High-Risk Problem Gambling Down Slightly, Sports Wagering Rises In New Jersey, New Report Says

According to a report published September 28, high-stakes problem gambling in New Jersey decreased a little even as sports wagering increased.

High-risk problem gambling is three times higher in New Jersey that in any other US state:

However, according to the aforementioned report submitted by Rutgers University and paid for by the New Jersey’s Division of Gambling Enforcement, it was discovered that the problem mentioned above is three times greater in that state than in any other US state. Written between December 2020 and April 2021, the report inspects 15 forms of gambling, involving online or in-person casino gambling, purchasing scratch-off or lottery tickets, wagering on horses or sports, playing fantasy sports, keno or bingo or diving into risky trades actions, which in the mentioned report is shown as part of gambling.

Commenting on the report, Attorney General Matthew Platkin commented as reported by Associated Press News: “We are taking a comprehensive look at the pervasiveness of gambling across the state. The report may better identify challenges for at-risk populations and spur the creation of programs to help them.” Additionally, Lia Nower of Rutgers University’s School of Social Work, Center for Gambling Studies, added: “The state is trying to learn as much as it can about gamblers’ activities to spot problems and offer help. New Jersey has led the nation in evaluating every bet placed online, and addressing the impact of wagering on its residents. This report provides evidence to guide prevention and education efforts for those at highest risk for gambling problems: Younger adults, members of ethnic and racial minority groups, and those who gamble on multiple activities and bet both online and in land-based venues.”

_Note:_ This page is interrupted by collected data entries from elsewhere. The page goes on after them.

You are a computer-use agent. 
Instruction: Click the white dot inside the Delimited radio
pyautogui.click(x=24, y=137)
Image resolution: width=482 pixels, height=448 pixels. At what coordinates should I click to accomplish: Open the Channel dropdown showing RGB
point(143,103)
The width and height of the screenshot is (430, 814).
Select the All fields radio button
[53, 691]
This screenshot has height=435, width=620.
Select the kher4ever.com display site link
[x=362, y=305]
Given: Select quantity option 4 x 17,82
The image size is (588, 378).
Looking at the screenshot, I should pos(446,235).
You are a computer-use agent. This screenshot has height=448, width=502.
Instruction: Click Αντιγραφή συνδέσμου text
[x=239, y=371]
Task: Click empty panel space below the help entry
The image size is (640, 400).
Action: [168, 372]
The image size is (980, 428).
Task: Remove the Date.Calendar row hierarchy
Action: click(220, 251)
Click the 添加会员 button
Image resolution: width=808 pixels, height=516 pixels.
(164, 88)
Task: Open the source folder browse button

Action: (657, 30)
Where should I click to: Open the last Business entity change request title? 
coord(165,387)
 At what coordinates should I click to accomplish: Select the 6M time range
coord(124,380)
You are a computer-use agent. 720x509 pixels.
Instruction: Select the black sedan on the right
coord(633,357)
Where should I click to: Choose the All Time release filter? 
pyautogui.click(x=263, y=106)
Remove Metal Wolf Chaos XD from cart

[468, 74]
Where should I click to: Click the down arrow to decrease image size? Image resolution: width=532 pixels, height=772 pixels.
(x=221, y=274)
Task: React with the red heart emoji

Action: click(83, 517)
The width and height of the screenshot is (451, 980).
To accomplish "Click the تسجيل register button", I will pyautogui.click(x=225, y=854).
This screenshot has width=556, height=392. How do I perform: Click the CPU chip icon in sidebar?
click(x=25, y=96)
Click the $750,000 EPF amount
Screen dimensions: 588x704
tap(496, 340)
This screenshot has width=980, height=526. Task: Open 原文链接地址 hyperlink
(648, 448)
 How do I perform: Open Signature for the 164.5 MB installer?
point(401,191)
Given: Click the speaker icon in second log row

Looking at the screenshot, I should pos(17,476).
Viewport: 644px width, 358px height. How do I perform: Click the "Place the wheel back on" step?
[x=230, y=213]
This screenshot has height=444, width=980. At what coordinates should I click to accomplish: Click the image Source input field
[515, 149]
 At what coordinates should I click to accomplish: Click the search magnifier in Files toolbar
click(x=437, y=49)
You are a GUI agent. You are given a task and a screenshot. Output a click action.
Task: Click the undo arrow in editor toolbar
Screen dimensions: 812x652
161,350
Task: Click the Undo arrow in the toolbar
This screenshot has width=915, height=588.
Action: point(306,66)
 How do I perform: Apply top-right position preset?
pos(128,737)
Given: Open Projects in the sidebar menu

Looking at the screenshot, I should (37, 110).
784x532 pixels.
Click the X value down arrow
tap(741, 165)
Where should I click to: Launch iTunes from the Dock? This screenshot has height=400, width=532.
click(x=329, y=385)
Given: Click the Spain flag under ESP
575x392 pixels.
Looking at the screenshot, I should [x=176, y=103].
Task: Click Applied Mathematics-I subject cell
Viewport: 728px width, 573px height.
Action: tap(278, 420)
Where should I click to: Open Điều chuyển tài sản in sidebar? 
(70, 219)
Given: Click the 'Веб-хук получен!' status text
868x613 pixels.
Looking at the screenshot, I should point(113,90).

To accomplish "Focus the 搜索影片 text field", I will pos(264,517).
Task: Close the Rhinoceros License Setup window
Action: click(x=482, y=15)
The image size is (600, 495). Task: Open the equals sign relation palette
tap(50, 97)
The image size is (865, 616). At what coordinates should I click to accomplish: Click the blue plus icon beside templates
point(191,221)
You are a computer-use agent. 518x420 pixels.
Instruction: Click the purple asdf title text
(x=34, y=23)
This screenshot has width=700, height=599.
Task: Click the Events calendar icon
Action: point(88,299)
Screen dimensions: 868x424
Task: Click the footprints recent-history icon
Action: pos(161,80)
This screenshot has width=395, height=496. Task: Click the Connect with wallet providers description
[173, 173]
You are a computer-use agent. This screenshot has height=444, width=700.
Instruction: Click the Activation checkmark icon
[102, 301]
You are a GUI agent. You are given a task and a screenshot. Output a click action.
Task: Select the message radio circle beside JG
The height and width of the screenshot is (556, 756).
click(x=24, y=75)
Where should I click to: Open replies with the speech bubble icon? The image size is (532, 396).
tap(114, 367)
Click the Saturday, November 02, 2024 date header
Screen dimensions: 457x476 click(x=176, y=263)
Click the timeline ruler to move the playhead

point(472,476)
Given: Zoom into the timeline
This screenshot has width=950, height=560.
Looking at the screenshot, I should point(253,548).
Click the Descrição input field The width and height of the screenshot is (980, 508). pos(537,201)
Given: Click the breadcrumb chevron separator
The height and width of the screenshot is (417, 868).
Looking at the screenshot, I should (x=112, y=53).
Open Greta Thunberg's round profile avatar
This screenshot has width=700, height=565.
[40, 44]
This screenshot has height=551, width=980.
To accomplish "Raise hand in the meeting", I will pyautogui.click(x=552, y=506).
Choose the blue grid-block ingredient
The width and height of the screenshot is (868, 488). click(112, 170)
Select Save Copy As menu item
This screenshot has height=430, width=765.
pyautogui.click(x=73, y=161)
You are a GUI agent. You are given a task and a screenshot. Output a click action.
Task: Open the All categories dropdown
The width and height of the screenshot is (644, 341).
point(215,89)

However, this report represents the first since 2017 to study this issue. The one from 2017 was an initial study completed to assess the effect of gambling via internet and officially started in New Jersey during November 2013.

Reason for reduction:

Although sports wagering has really taken off in the state, as of 2018, the total high-risk gambling rate has decreased from 6.3% to 5.6%. Also moderate and low risk gambling also reduced from nearly 15% to nearly 13%. To address the issue, the state has taken few steps, involving going out of its way to ease the rules for individuals who want to self-exclude from wagering, putting a statewide coordinator with a task to provide “all responsible gambling efforts”, establishing standards for ads for sports wagering firms and casinos, and collaborating with firms to utilize technology to supervise online wagering and to help vulnerable users.

Also, 61% of people from New Jersey have participated in minimum 1 gambling activity during the past 12 months, a 70% drop from the former report. Participation in sports wagering has grown from 15% during 2017 to more than 19% during 2021, and the number of people who only gamble online has tripled over the same period, from 5% to 15%. Furthermore, also for the mentioned period, the number of individuals who only gamble in-person fell from almost 76% to 49%, reflecting the worries of Atlantic City casino officials that a large number of the 9 existing casinos have not yet managed to go back to pre-COVID-19 profit levels when looking at cash earned from in-person players.

Lottery as the most popular form of gambling:

The most famous type of gambling stayed buying lottery tickets, 73% but fell by nearly 7% when it comes to popularity, and instant scratch-off tickets, 59.1% which also fell by nearly 5%. However, nearly 25% of respondents are included in high-risk stock trading, which involves margins or in-options, which is almost seven times more compared to the previous survey.

Individuals who engage in gambling were definitely more likely to binge-drink, experience mental health or drug use problems and use alcohol, illicit drugs and tobacco. Furthermore, the aforementioned university researches examined 3,512 state adults via online surveys or telephone and studied their gambling activities or self-reported patterns.